Figure 1 Metronome-paced incremental hyperventilation (MPIH) method in dynamic lung hyperinflation measurement. Abbreviations: TLC, total lung capacity; IC, inspiratory capacity; EELV, end-expiratory lung volume; bpm, breaths/min.
Incremental Load Exercise Test
Symptom-limited incremental and constant (work) load exercise testing used an ergometer (Corival cpet; Lode B.V. Co., Ltd., Groningen, The Netherlands) or a treadmill (Auto Runner AT-200; Minato Medical Science Co., Ltd., Osaka, Japan), and methods were performed with reference to previous studies.1,15 Oxygen uptake (VO2, mL/min), carbon dioxide production (VCO2, mL/kg/min), ventilation (VE, L/min), tidal volume (VT, L), and respiratory rate (RR, times/min) were recorded using the breath-by-breath measurements obtained with a breath analyzer system (AE-310S AEROMONITOR; Minato Medical Science Co., Ltd.). These breath-by-breath exercise metabolic indexes were assessed by mean value at peak, which was the average value for 10 s before the end of exercise. SpO2, pulse rate (PR, beats/min), and electrocardiogram (ECG) were measured continuously with a fingertip monitor (AnypalWalk ATP-W03; Fukuda Denshi Co., Ltd., Tokyo, Japan) and ECG monitor (DS-8007 system; Fukuda Denshi Co., Ltd.) during exercise, and the minimum SpO2 and the maximum PR were recorded.
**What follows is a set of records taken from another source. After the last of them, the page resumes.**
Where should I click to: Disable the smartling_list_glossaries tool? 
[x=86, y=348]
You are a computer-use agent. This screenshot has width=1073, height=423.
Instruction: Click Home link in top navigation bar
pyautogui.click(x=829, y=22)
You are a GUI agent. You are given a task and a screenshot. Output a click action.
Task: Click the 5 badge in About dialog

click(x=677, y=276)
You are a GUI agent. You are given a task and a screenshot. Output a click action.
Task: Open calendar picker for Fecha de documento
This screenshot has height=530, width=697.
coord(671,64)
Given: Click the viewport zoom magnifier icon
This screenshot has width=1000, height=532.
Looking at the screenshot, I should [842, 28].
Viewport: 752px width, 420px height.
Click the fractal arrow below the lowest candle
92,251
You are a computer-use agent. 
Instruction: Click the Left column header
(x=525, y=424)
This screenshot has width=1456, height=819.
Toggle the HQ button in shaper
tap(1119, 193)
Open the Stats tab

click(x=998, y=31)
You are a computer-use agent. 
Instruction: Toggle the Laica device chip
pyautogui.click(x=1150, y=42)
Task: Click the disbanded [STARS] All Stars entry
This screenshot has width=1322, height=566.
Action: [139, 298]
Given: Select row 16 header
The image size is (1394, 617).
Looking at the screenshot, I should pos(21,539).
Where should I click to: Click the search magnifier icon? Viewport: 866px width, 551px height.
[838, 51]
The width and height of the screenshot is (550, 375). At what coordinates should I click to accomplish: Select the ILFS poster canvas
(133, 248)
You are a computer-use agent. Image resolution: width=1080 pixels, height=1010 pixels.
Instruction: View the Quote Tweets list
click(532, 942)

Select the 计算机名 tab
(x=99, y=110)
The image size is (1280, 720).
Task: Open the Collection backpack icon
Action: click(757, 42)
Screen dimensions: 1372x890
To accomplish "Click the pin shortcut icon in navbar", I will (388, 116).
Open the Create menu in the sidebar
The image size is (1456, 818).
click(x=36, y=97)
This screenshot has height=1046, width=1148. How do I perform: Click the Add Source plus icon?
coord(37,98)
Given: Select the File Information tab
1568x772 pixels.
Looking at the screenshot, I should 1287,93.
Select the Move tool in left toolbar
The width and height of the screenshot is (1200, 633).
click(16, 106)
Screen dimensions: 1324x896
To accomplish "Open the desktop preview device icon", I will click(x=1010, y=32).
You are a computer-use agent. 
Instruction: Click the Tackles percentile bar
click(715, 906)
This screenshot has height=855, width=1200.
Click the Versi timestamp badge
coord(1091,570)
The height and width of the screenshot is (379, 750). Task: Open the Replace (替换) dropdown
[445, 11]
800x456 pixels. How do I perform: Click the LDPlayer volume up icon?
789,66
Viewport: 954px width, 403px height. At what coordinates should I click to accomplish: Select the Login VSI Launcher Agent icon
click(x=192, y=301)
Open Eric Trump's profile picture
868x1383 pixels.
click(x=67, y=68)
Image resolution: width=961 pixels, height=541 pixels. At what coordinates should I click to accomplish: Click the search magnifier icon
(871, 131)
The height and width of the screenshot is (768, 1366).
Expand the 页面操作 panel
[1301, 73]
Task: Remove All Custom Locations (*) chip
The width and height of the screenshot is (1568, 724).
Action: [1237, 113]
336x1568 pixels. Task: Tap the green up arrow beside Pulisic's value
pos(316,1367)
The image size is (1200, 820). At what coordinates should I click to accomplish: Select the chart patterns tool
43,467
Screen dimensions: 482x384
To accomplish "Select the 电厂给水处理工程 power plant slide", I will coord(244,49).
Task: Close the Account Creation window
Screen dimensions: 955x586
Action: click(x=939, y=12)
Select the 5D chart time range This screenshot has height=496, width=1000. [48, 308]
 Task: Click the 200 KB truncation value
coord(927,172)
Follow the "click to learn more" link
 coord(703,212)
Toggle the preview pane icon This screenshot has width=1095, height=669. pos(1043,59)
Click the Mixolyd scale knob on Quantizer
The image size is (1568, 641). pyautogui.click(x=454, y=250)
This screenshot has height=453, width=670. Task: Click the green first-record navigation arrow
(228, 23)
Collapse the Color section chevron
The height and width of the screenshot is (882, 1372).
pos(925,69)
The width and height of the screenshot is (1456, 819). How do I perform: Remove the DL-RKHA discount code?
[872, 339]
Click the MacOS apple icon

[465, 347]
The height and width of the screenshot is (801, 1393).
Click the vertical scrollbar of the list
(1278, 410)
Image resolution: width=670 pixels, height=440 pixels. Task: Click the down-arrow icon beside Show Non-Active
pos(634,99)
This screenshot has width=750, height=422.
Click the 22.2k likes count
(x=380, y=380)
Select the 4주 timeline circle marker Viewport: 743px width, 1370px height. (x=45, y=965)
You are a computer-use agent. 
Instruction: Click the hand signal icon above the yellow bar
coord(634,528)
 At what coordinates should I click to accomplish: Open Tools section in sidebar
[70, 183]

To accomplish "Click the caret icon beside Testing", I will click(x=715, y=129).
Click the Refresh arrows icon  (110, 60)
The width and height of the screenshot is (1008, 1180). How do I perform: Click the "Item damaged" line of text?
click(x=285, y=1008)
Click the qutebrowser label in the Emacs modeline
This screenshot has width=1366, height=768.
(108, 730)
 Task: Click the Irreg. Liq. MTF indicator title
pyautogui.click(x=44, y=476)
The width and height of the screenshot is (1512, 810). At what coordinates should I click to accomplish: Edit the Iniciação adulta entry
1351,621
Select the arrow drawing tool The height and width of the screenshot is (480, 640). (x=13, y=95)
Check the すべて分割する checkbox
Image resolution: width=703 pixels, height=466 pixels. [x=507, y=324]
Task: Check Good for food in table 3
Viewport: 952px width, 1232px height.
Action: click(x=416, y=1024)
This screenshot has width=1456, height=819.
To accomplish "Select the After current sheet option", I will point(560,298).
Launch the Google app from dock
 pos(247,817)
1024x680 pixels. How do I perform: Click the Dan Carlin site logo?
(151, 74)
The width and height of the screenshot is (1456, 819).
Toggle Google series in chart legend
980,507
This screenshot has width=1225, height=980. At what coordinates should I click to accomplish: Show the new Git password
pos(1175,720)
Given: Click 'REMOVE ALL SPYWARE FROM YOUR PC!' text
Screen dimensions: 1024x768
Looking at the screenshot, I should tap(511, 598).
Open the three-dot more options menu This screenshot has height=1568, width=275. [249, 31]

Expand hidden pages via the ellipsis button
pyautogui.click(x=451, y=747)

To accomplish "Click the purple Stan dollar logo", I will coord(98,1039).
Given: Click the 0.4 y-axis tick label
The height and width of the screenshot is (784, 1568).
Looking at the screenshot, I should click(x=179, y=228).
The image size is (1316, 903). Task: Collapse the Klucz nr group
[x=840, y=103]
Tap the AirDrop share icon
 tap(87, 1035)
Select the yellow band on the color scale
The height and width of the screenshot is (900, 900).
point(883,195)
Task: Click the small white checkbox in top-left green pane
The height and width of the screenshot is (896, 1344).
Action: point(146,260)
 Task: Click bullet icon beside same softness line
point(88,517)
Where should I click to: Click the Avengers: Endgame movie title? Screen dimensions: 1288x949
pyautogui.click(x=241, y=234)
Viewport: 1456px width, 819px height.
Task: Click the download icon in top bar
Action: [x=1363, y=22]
A treadmill was the first choice for exercise load tests. However, an ergometer was used instead for subjects who had difficulty walking on the treadmill. The incremental load protocol of the treadmill was used “TR-3” which is designed to increase V̇O2 linearly. This ramp load protocol was a method in which the speed and slope changed continuously, as reported previously.16 The incremental load of the ergometer used a ramp load with stepwise increments of 10 W per minute.17 Subjects continued to exercise until limited by symptoms and maximum exercise load, defined as the greatest work rate that the subject was able to maintain exercise for ≥30 s, was evaluated. Exercise loads during warm-up and cool-down phases consisted of a speed of 1 km/h and a slope of 0% on a treadmill or 10 W on an ergometer for 3 minutes.
Evaluation of Dynamic Lung Hyperinflation by Constant Load Exercise Test
After sufficient rest, symptom-limited CLE test was performed at a load of 60–70% of the maximum load in the incremental load exercise test. First, IC was measured in the subject at rest in the starting position of the exercise, and then the subject exercised for 3 minutes at a warm-up speed of 1 km/h and a slope of 0% on the treadmill or 10 W on the ergometer. Following the warm-up phase, the exercise load was increased up to 60–70% of the maximum load in the incremental load exercise test and maintained. IC was measured every 2 minutes by maximum inspiratory maneuver during CLE. Modified Borg Scale (BS) regarding dyspnea and leg discomfort was also evaluated at the same time. The CLE test was performed to the point when the subject could no longer maintain exercise or 20 minutes had been reached followed by a 3-minute cool-down period with the same load as warm-up.15 IC was also measured during warm-up and cool-down phases. The IC at rest was expressed as ICrest. The most decreased IC (IClowest) was adopted among the measurements of IC during CLE, and the −IClowest (IClowest − ICrest) was also evaluated. The exercise endurance time was adopted as exercise tolerance.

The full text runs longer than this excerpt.